[Date Prev][Date Next][Thread Prev][Thread Next][Date Index][Thread Index]

Re: ByteOrdered partitioner when using sha-1 as partition key

On Sat, Feb 11, 2017 at 1:47 PM, Micha <micha-1@xxxxxxxxxxxxxx> wrote:
I think I was not clear enough...

I have *one* table for which the row data contains (among other values)
a sha-1 sum. There are no collisions.  I thought computing a murmur hash
for a sha-1 sum is just wasted time, as the murmur hash doesn't make the
data more random than it already is.   So it's just one table where this


Am 11.02.2017 um 16:54 schrieb Jonathan Haddad:
> The odds of only using a sha1 as your partition key for every table you
> ever create is low. You will regret BOP until the end of time.
> On Sat, Feb 11, 2017 at 5:53 AM Edward Capriolo <edlinuxguru@xxxxxxxxx
> <mailto:edlinuxguru@xxxxxxxxx>> wrote:
>     Probably best to avoid bop even if you are aflready hashing keys
>     yourself. What do you do when checksuma collide? It is possible right?
>     On Saturday, February 11, 2017, Micha <micha-1@xxxxxxxxxxxxxx
>     <mailto:micha-1@xxxxxxxxxxxxxx>> wrote:
>         Hi,
>         my table has a sha-1 sum as partition key. Would in this case the
>         ByteOrdered partitioner be a better choice than the
>         Murmur3partitioner,
>         since the keys are quite random?
>         cheers,
>          Michael
>     --
>     Sorry this was sent from mobile. Will do less grammar and spell
>     check than usual.

The problem of using BOP is the partitioner is not set on the table/keyspace level but it is set cluster wide. So if you have two tables with different key distribution there is no way to balanced them out.
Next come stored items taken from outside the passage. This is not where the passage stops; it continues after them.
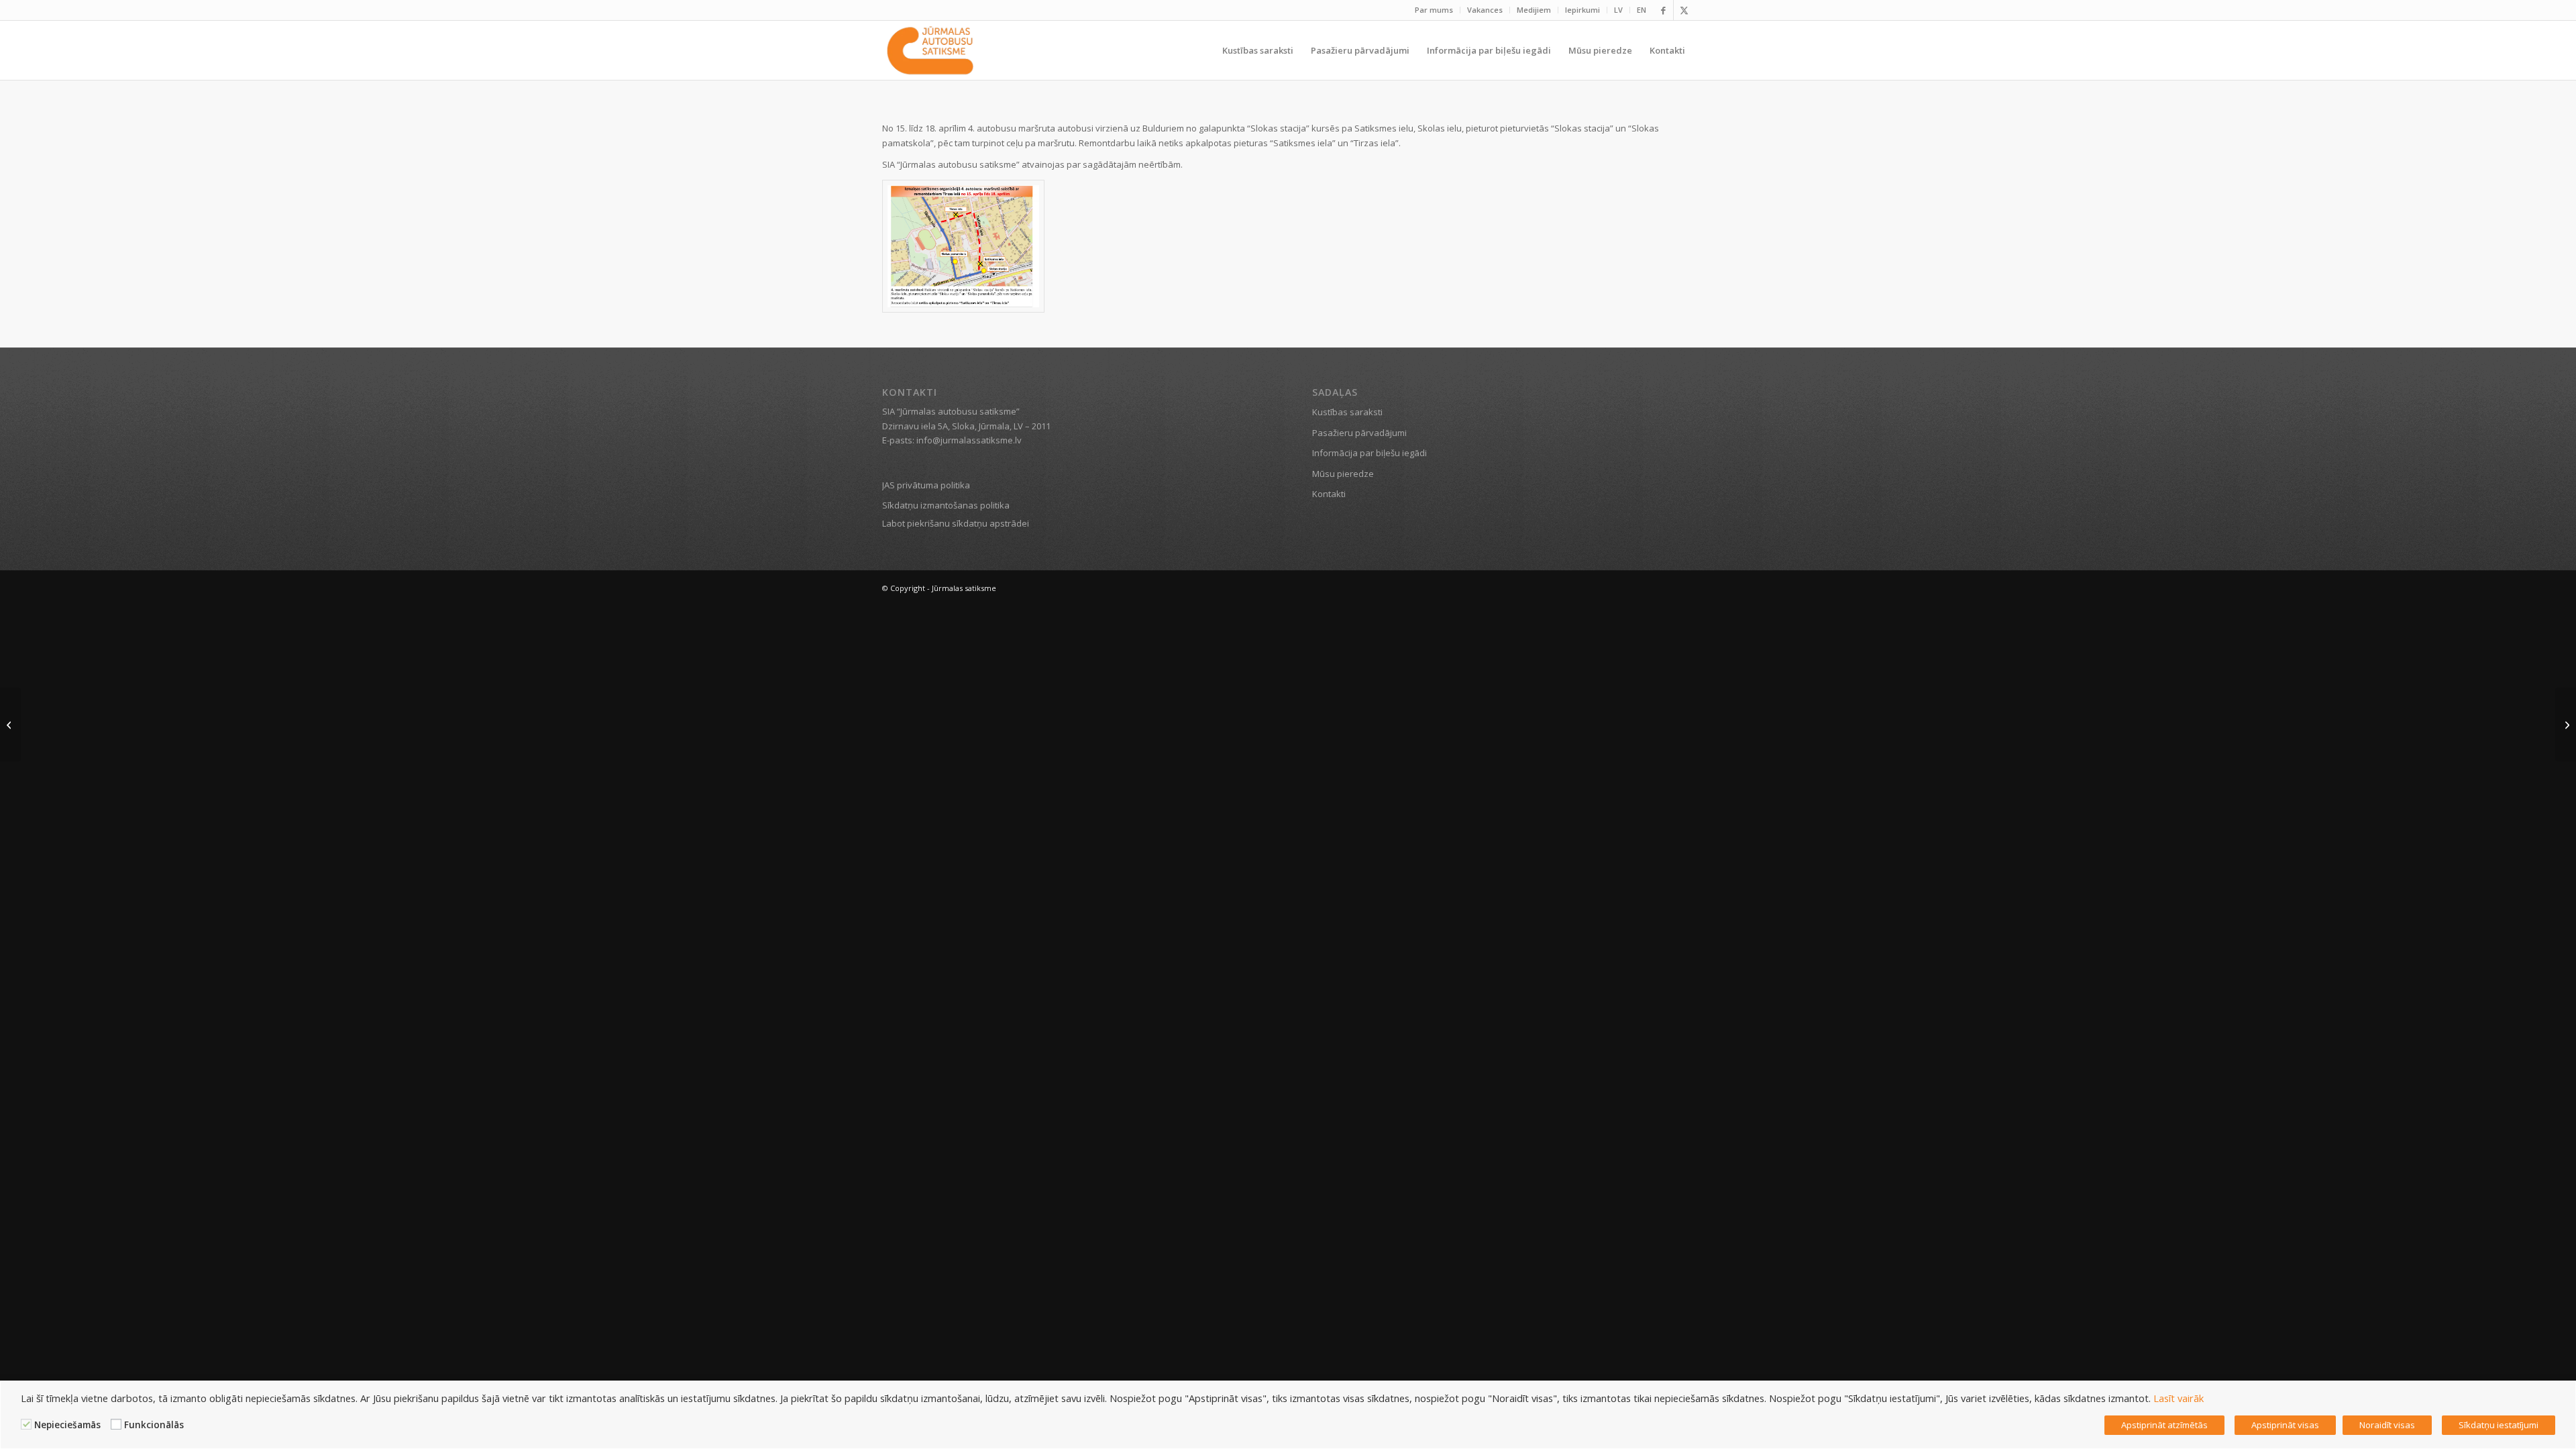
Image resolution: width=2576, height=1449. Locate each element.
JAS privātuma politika (926, 485)
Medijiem (1534, 10)
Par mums (1434, 10)
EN (1641, 10)
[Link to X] (1684, 10)
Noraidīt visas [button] (2387, 1425)
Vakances (1485, 10)
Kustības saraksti (1347, 412)
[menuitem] (1434, 10)
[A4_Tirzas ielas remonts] (963, 246)
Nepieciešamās (67, 1425)
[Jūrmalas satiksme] (930, 50)
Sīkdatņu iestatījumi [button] (2498, 1425)
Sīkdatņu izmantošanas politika (946, 505)
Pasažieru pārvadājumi (1359, 433)
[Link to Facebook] (1663, 10)
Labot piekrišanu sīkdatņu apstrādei (955, 523)
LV (1618, 10)
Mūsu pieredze (1343, 474)
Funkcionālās (154, 1425)
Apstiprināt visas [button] (2285, 1425)
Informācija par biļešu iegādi (1369, 453)
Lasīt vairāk (2178, 1398)
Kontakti (1329, 494)
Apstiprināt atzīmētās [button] (2164, 1425)
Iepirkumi (1582, 10)
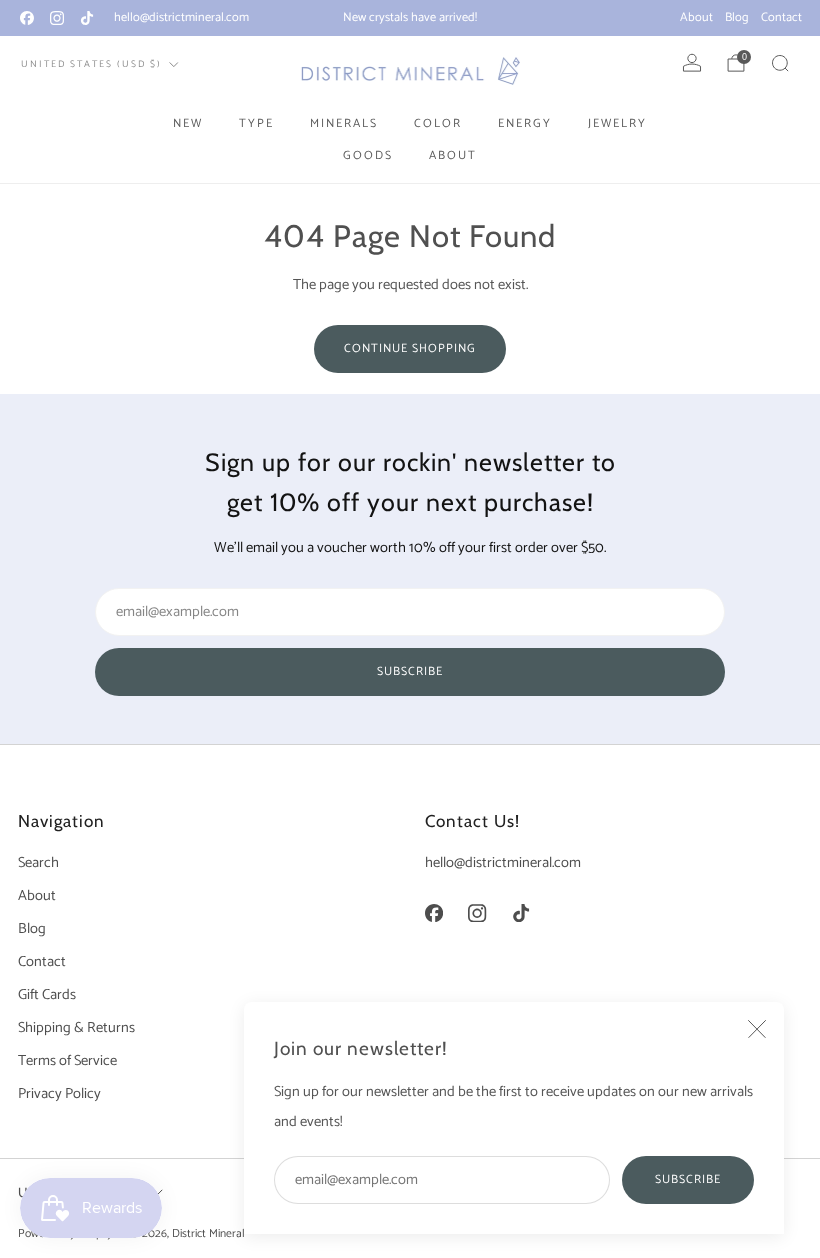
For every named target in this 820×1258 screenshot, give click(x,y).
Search (38, 863)
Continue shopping (410, 348)
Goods (368, 155)
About (696, 17)
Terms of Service (67, 1061)
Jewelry (617, 123)
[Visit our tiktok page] (87, 18)
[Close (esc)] (757, 1029)
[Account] (692, 63)
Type (256, 123)
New (188, 123)
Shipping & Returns (76, 1028)
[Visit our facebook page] (27, 18)
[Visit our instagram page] (57, 18)
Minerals (344, 123)
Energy (525, 123)
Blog (737, 17)
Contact (781, 17)
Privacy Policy (59, 1094)
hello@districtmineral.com (181, 17)
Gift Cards (47, 995)
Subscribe (688, 1179)
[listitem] (409, 18)
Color (438, 123)
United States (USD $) (91, 64)
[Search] (780, 63)
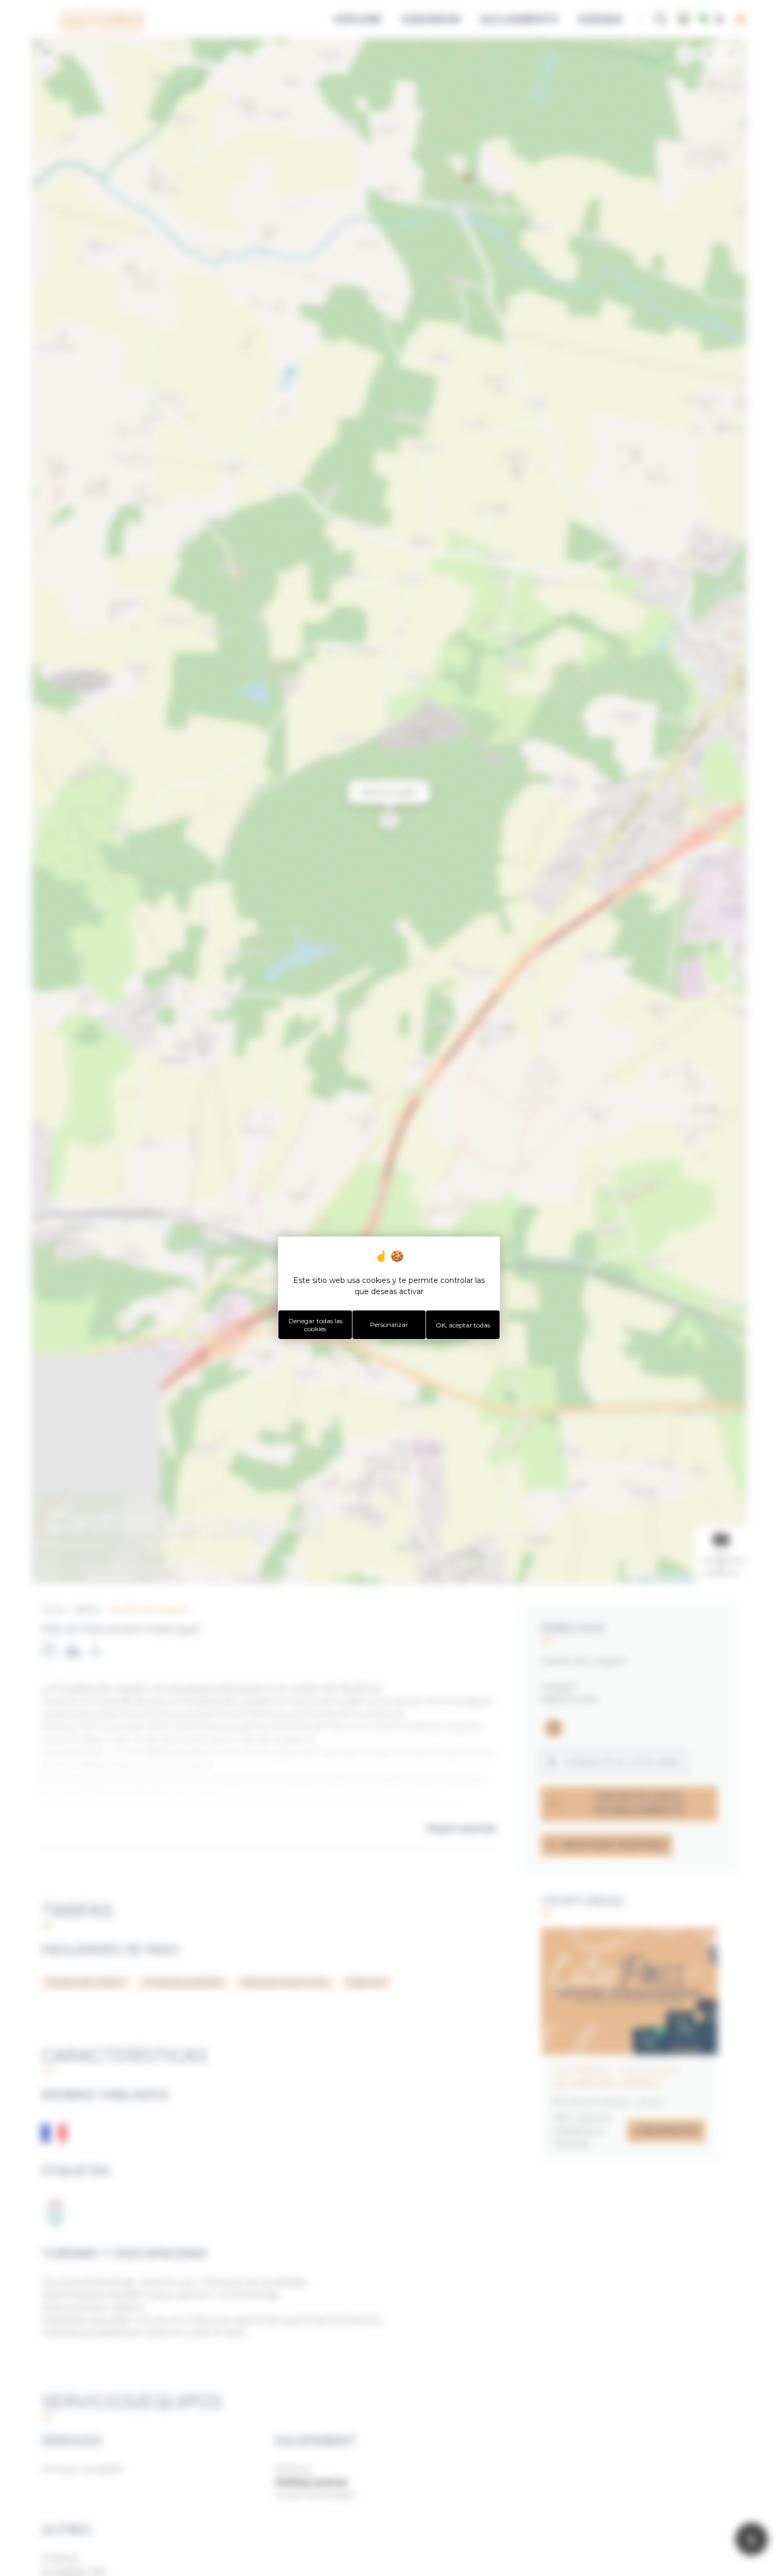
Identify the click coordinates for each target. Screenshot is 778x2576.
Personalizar (389, 1325)
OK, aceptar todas (463, 1325)
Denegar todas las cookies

BOP I would almost consider it quasi supported at this point:


"no seriously your doing it wrong"

I have thought about this often, if you really need BOP, for example your generating a web index and you want to co-locate data for the same domain so you can scan it, Cassandra is a bad fit. I'm not convinced that a secondary index/mv fills the need. Hbase seems a more logical choice (to me). Where the data is logically ordered by key and the protocol splits regions as they grow.